In establishing the “waterfall” of payment prioities related to subordination, the convertible preferred stock would rank as senior to all classes of common stock in the payment of dividends and the distribution of assets on any liquidation of the company.
6. Guaranteeing and Insuring the Repayment of Loans and Interest Payments to SPE Investors
At the time of the real estate transfer from the parent to the SPE subsidiary, the parent provides a written legal guarantee that investors will obtain their payments in the event that the revenues generated by the real estate are not sufficient to make the payments.
As a part of the guarantee, the parent pledges to use revenues from the other revenues of the parent to make the payments, and to buy and won bond insurance as a back-up in the event the parent does not have sufficient revenues.
7. Reg D or Reg A Crowdfunding To Sell The Securities of The SPE
The attorney who drafts the documents creating the SPE may not be the same attorney who drafts the securities documents related to the selling the securities issued by the SPE. Corporate finance and real estate are different practice areas in law than securities law, and it would be unusual to find an attorney who could draft all sets of legal documents.
Generally, the Reg A offering would be the best idea for a capital raise over $20 million. The legal fees to prepare the Reg A private placement documents would be around $75,000. The marketing and sales costs to sell the securities for a Reg A offering would be about $50,000. The commissions paid to broker/dealers to sell the securities would be between 5% to 10% of the capital raised by the broker.

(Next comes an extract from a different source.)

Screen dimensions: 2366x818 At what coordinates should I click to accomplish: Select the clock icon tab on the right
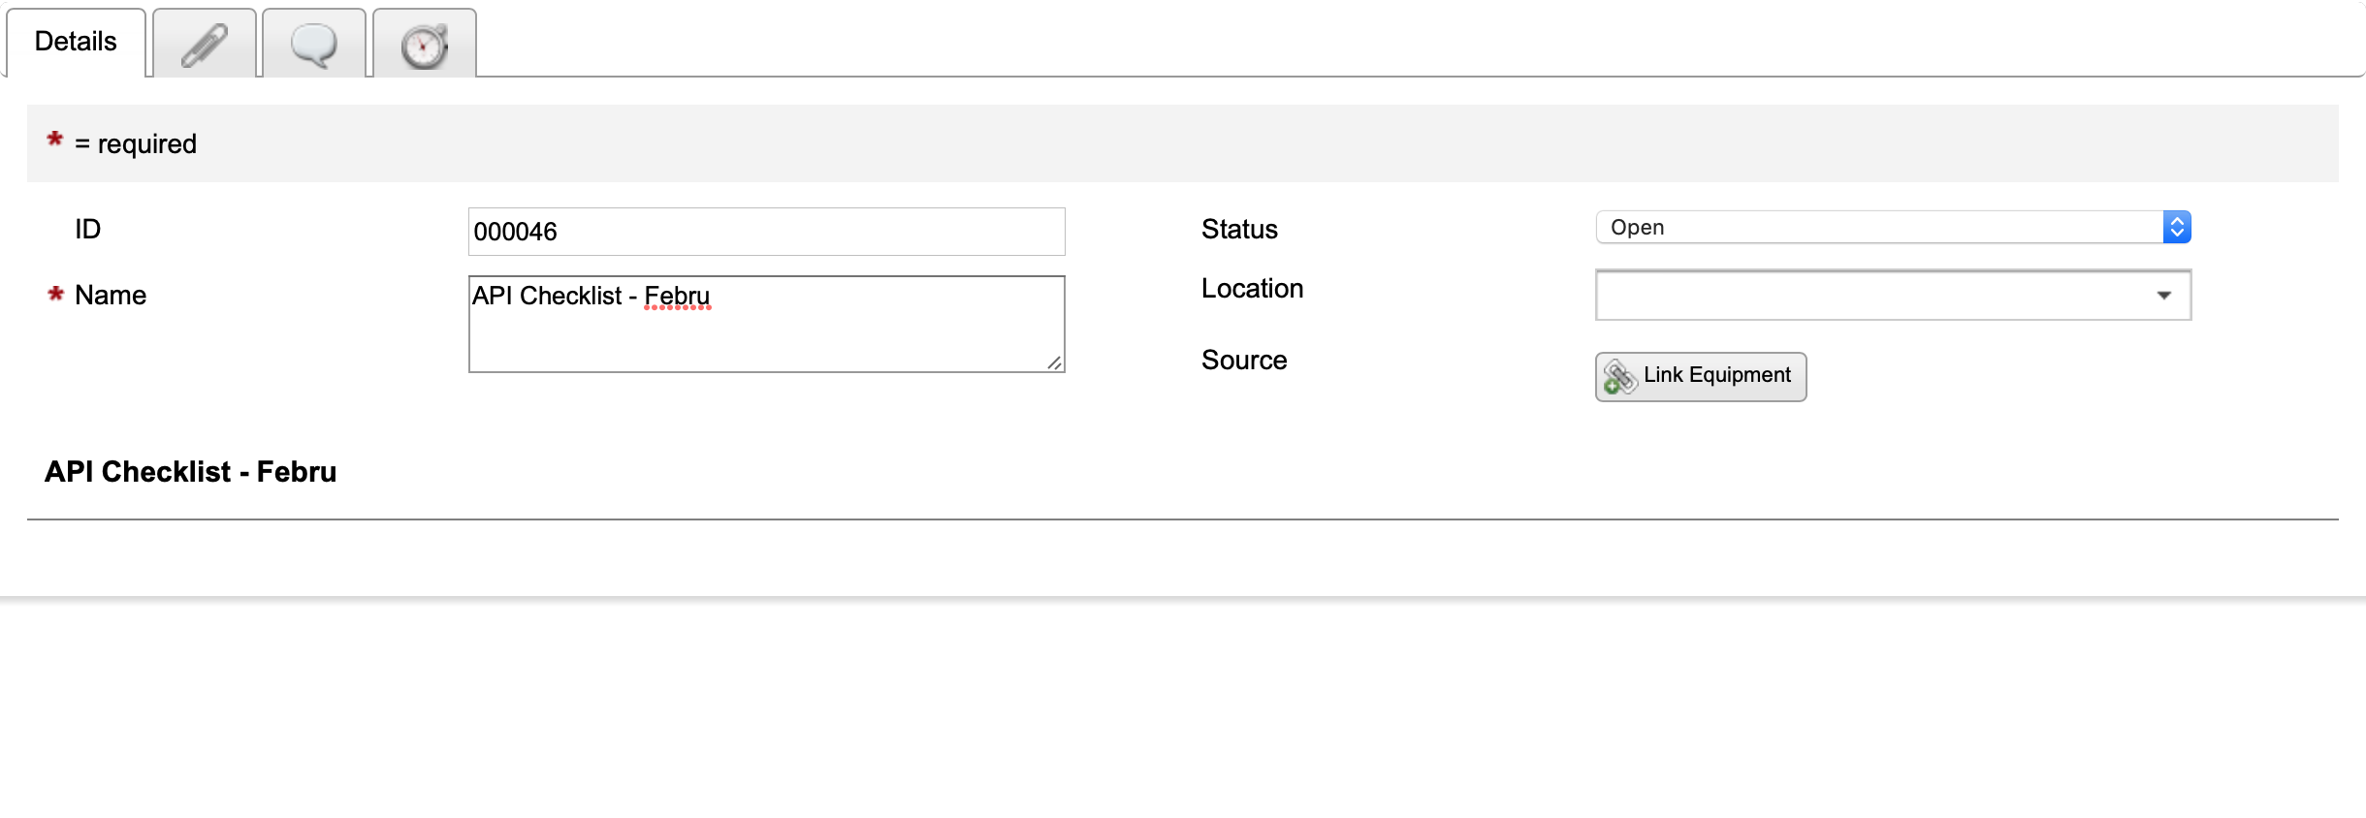[x=424, y=42]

The Reg D Rule 506(c) offering would be best for a capital raise under $20 million. The legal fees to draft the Reg D offering documents would be about $18,000. The sales and marketing fees of a Reg D offering would be about $15,000.
Unlike the required broker dealer underwriters in a Reg A, in a Reg D, there are 3 selling channels, two of which do not require a broker dealer to sell the securities. If the SPE retains a broker dealer to sell the securities, the fees and commissions paid to the broker would be between 5% to 10% of the capital raised by the broker.

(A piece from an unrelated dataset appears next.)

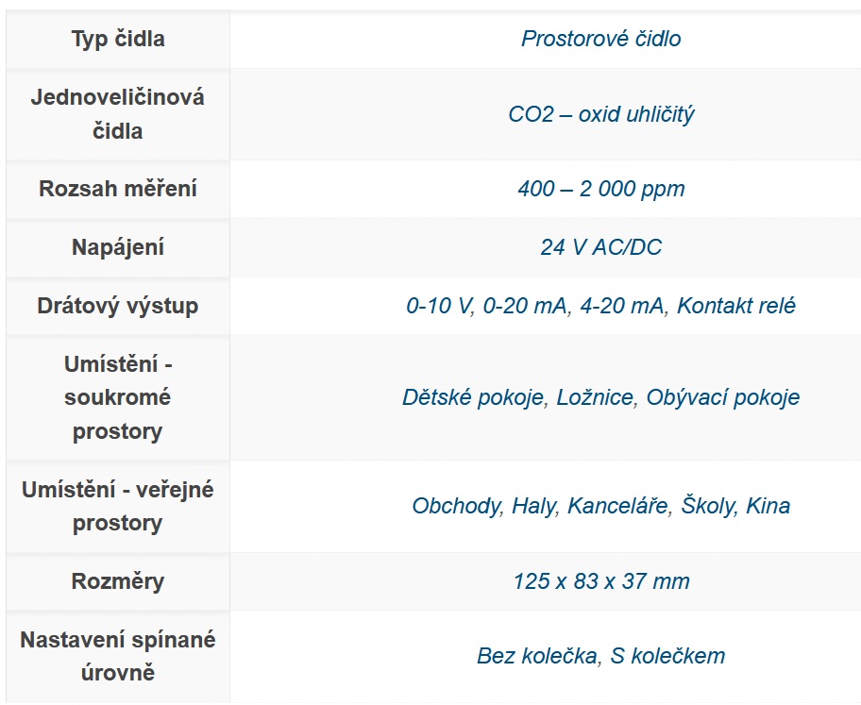Click the Drátový výstup row label
This screenshot has width=861, height=705.
[118, 306]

The three selling channels for a Reg D private placement are:
The SPE’s own online, internet-based sales and marketing platform to find investors.
The online crowdfunding profile matching websites.
The use of private placement FINRA broker dealers, who sign a selling agreement with the SPE.
Each selling channel has its own costs and fees and the SPE is free to combine the selling channels to suit its goals in selling the securities. In both the Reg A and Reg D sales effort, the SPE is authorized to make cold calls to prospective investors, send blast emails, conduct internet and traditional radio and television advertising, issue press releases and write articles published in newspapers, magazines, or on the internet.
In addition to legal and marketing fees, the SPE may retain an investment advisor to provide guidance on issuing the securities. The investment advisory fee, paid at closing, would be about 3% of the capital raised.
No matter how prospective investors are identified, in the Reg D private placement, the ultimate sales of all securities issued by the SPE must be made to accredited investors. In the Reg A offering, the investors can either be accredited or non-accredited, with the non-accredited investors providing representations about their income levels and willingness to incur investment risks.
The legal life of the SPE ends when all the securities and all the underlying properties have been sold, or otherwise disposed of.